Kitty had just returned from her hairdresser, and had clearly been the recipient of bad advice. When the room stopped tilting, I dimly remembered my wife had said something about visiting a more avant-garde “designer” of hair rather than the mundane “dresser.”

It was all Greek to me, but what now stood before me was very much a Greek Gorgon, if not Medusa herself.

I shivered as I looked at what had become of my true love, the mother of our children. The familiar hair, now flame-red, piled high and disagreeably made larger by what are called extensions, in case you are a chap like me, in the dark about such matters.

Included in this appalling sight was an unrecognizable face that appeared to have been hit with a pumpkin pie. The (as I came to learn) fake tan was so extreme I thought of calling 911, assuming that what was standing before me had just been victimized by a flash fire.

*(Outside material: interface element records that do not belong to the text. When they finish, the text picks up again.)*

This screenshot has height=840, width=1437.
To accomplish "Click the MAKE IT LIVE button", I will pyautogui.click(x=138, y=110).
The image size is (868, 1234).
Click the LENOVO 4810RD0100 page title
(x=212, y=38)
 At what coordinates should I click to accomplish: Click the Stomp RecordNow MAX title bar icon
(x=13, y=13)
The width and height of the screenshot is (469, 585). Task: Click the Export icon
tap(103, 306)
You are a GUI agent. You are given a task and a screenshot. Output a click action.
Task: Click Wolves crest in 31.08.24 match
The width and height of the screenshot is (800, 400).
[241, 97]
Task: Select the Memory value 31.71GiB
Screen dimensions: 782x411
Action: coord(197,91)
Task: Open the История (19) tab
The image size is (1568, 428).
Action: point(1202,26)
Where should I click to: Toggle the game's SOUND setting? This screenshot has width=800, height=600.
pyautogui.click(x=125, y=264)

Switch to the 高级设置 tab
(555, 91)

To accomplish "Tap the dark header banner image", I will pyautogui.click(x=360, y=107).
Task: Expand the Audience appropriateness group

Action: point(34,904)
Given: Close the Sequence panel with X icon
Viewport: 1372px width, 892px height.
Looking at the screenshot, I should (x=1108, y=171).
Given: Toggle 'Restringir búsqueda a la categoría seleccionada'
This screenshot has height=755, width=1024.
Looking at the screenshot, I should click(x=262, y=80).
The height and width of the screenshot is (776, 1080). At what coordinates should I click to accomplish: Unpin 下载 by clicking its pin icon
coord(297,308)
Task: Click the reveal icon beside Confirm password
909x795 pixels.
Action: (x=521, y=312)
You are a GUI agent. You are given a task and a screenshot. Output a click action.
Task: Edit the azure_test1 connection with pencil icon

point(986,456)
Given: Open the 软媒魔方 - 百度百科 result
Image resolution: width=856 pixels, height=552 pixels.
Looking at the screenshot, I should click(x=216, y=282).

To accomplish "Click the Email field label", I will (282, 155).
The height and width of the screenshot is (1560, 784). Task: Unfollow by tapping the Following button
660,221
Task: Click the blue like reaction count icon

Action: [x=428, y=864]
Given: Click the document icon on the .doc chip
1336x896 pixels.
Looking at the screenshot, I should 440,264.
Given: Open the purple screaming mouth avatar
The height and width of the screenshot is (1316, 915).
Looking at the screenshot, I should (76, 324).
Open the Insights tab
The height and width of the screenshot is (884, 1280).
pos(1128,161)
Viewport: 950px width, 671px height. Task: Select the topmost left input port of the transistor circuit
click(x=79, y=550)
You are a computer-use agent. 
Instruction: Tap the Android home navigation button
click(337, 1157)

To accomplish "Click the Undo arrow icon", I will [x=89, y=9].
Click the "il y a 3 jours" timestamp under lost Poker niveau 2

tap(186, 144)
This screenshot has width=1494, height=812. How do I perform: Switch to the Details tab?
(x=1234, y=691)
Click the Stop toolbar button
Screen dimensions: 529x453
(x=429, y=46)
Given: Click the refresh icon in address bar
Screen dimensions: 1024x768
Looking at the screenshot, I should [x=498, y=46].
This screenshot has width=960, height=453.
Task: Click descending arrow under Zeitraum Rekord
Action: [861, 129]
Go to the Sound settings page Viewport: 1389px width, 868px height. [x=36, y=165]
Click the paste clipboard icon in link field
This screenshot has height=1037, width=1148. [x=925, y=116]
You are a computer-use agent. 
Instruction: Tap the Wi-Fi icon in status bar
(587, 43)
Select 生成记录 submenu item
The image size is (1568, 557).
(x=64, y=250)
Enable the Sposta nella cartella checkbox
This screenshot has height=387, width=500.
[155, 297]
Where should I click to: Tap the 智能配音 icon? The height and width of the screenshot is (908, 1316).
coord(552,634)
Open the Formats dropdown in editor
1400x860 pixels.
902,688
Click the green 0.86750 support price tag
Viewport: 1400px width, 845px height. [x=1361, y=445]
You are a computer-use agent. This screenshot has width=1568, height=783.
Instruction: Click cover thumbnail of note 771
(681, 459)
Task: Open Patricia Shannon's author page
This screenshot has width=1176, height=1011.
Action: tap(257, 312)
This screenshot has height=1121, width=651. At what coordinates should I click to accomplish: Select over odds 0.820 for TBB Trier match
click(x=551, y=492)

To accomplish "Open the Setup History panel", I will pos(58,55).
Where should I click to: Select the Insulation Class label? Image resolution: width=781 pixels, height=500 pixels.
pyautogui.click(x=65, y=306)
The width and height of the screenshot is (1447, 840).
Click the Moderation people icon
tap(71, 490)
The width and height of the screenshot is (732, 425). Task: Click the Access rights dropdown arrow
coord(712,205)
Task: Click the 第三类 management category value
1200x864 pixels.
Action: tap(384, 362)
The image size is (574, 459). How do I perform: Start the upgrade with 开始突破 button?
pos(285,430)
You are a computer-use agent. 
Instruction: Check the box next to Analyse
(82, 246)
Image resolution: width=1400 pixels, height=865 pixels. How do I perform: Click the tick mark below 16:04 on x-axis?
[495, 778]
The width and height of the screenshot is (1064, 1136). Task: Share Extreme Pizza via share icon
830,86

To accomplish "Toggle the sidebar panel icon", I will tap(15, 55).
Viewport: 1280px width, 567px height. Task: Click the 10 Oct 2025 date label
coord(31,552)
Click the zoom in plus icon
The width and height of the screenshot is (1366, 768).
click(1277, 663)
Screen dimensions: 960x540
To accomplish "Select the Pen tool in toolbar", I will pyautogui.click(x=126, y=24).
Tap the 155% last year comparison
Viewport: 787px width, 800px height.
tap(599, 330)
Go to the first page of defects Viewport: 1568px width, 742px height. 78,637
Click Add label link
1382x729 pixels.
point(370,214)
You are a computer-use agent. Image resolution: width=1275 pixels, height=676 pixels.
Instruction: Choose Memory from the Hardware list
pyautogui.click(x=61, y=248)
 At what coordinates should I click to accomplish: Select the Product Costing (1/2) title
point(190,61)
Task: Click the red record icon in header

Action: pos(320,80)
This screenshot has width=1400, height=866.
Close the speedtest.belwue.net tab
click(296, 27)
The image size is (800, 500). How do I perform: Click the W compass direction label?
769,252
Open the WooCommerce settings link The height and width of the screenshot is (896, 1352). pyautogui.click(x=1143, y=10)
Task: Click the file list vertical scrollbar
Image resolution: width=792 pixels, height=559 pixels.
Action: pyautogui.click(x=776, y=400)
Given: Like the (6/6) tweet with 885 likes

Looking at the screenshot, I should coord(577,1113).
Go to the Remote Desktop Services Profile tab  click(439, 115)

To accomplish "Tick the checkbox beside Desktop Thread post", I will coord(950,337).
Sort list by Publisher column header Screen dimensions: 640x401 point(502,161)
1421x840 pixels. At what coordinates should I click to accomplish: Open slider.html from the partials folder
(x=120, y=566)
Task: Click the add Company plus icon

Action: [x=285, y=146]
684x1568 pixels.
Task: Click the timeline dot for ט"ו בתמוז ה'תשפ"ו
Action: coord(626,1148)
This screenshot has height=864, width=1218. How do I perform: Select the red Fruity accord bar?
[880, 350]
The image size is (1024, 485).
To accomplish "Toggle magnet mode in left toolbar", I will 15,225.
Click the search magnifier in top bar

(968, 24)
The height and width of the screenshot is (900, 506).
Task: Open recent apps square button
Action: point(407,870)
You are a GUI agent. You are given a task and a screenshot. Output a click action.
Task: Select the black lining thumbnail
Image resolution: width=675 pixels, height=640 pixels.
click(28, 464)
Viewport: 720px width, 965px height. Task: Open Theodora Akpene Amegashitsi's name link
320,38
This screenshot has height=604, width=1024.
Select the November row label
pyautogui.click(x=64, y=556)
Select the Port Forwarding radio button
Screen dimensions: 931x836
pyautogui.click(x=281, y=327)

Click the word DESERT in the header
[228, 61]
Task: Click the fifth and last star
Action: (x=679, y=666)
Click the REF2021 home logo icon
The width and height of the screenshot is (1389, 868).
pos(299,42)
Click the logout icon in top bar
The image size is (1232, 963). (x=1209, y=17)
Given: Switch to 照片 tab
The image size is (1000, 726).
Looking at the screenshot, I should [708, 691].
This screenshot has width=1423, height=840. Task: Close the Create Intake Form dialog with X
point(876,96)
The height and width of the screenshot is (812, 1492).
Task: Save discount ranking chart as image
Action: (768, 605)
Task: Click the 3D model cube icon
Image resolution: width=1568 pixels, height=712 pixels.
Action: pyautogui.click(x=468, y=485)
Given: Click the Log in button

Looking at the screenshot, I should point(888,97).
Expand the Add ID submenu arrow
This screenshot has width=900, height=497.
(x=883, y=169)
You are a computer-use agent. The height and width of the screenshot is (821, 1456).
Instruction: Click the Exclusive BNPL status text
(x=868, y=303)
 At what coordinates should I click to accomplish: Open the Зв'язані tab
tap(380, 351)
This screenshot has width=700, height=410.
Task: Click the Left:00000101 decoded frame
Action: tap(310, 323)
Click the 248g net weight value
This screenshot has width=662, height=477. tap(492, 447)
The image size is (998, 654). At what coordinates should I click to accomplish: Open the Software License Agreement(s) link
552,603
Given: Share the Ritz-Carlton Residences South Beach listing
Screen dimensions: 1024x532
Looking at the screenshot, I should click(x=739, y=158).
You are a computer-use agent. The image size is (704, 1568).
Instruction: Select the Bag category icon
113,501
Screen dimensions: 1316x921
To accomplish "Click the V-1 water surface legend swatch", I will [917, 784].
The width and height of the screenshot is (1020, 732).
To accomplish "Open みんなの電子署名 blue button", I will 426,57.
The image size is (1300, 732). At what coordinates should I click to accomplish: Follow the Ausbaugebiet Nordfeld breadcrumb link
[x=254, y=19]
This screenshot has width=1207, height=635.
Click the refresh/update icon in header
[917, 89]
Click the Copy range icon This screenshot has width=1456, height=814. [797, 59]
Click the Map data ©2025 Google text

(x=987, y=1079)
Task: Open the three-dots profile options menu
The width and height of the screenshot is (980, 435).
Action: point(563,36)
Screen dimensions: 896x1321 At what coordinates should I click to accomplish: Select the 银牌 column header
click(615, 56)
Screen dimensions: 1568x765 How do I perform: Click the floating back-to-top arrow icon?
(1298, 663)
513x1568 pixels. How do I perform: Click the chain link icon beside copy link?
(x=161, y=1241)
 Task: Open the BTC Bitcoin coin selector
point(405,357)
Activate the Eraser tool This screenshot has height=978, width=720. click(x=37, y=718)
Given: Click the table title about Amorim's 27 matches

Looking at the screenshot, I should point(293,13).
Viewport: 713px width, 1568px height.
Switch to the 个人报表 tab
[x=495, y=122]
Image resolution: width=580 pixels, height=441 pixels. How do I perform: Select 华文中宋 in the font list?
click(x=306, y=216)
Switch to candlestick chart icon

Then the tears arrived in buckets as Kitty called upon her crowd of like-minded friends for comfort. I was seen as a selfish male stuck in my stupid old ways, never allowing my partner (wife) to “grow and blossom” with a new look and outlook. Oh, woe is me, etc.

Let the record show that I never said a word throughout the ordeal, simply a few throat spasms like “Umph” and “Jeez,” but not a censorious phrase or sentence escaped my full lips. However, as I have said, the jury found no room for pity and I was for the high jump, at least socially.

I wonder what they would have said if I had worn extensions, took a pie between the eyes and worn an orange suit? I would probably have an appointment with the local Dr. Freud to talk about an unnatural love for my kindergarten teacher and latent bed-wetting. I am an innocent caught up in I know not what. My question remains the same. Why cannot I have my wife back the way she was? It is not that I am against a late summer spruce-up, as everyone could use a polish of some sort. But to mess about radically with the way one looks is to remove a critical plank from the deck of one’s marriage. It is to lose one’s compass, methinks.